🤖 AI Summary
This work proposes Mechanic, a novel automated theorem proving system that addresses the inefficiency and contextual redundancy plaguing existing approaches when tackling complex mathematical problems. Traditional methods often suffer from costly full-proof regeneration or iterative error correction. Mechanic introduces a formal decomposition strategy centered on Lean’s `sorry` placeholders, precisely isolating unresolved subgoals while preserving the verified proof structure. By extracting failed subproblems into independent contexts, the system delegates them to large language model agents for targeted resolution. This approach simultaneously ensures proof reuse and maintains contextual conciseness, overcoming the limitations of conventional regeneration or repair paradigms. Evaluated on challenging mathematical competition benchmarks—including IMO 2025 and Putnam 2025—Mechanic demonstrates significant gains in proof efficiency.
📝 Abstract
Recent advances in large language models (LLMs) and LLM-based agents have substantially improved the capabilities of automated theorem proving. However, for problems requiring complex mathematical reasoning, current systems rarely succeed on the first try and must repeatedly modify their proof strategies. Existing approaches for handling failed attempts typically either discard the entire proof and regenerate it from scratch or iteratively fix errors within the proof. The former is inefficient, as it may abandon mostly correct reasoning due to localized errors, while the latter, although preserving prior progress, leads to progressively longer contexts which progressively degrades the model's ability to attend to the remaining unresolved subproblems.

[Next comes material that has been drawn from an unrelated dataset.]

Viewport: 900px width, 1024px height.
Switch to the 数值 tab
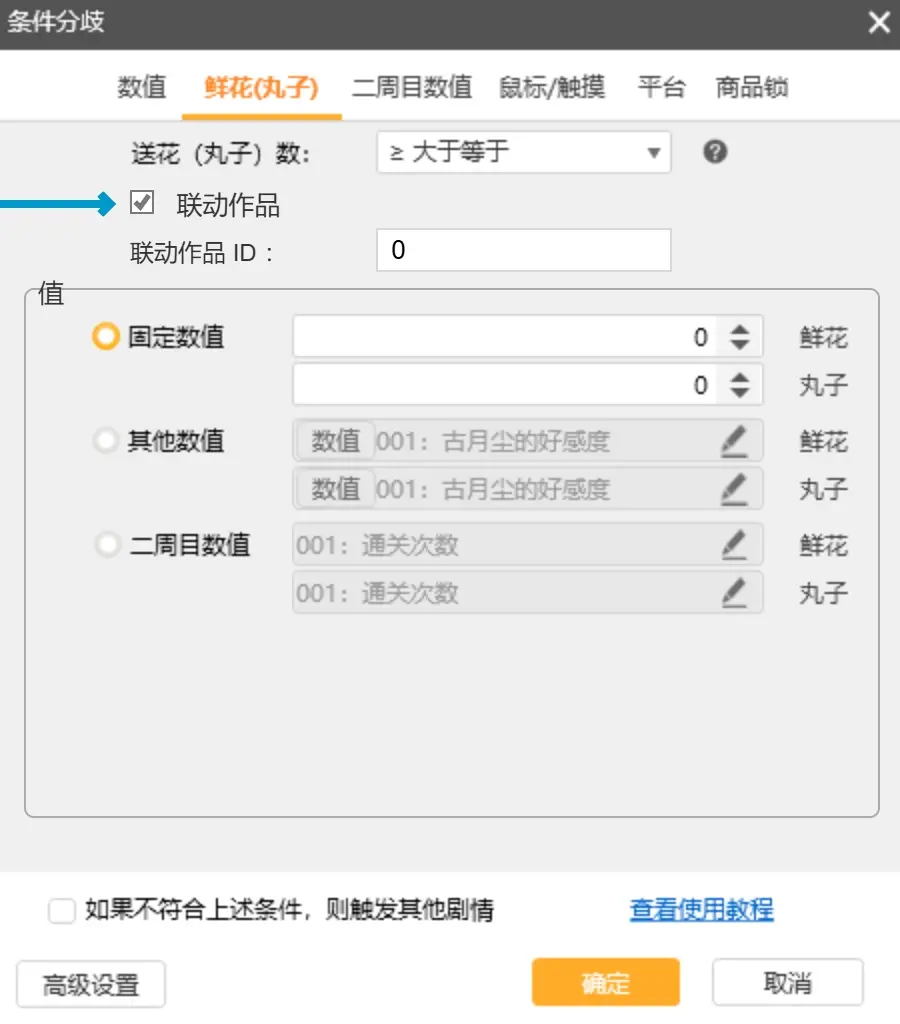(142, 87)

To address this dilemma, we propose Mechanic, a novel agent system that employs a sorry-driven formal decomposition strategy. By leveraging the sorry placeholder in Lean to precisely isolate unresolved subgoals while preserving the surrounding verified proof structure, Mechanic extracts each failed subproblem into a clean, self-contained context and resolves it independently. This avoids both the waste of full regeneration and the excessive context length induced by repeated repairs. Experimental results on challenging mathematical competition benchmarks, including IMO 2025 and Putnam 2025, demonstrate that our agent achieves significant advantages in proving efficiency.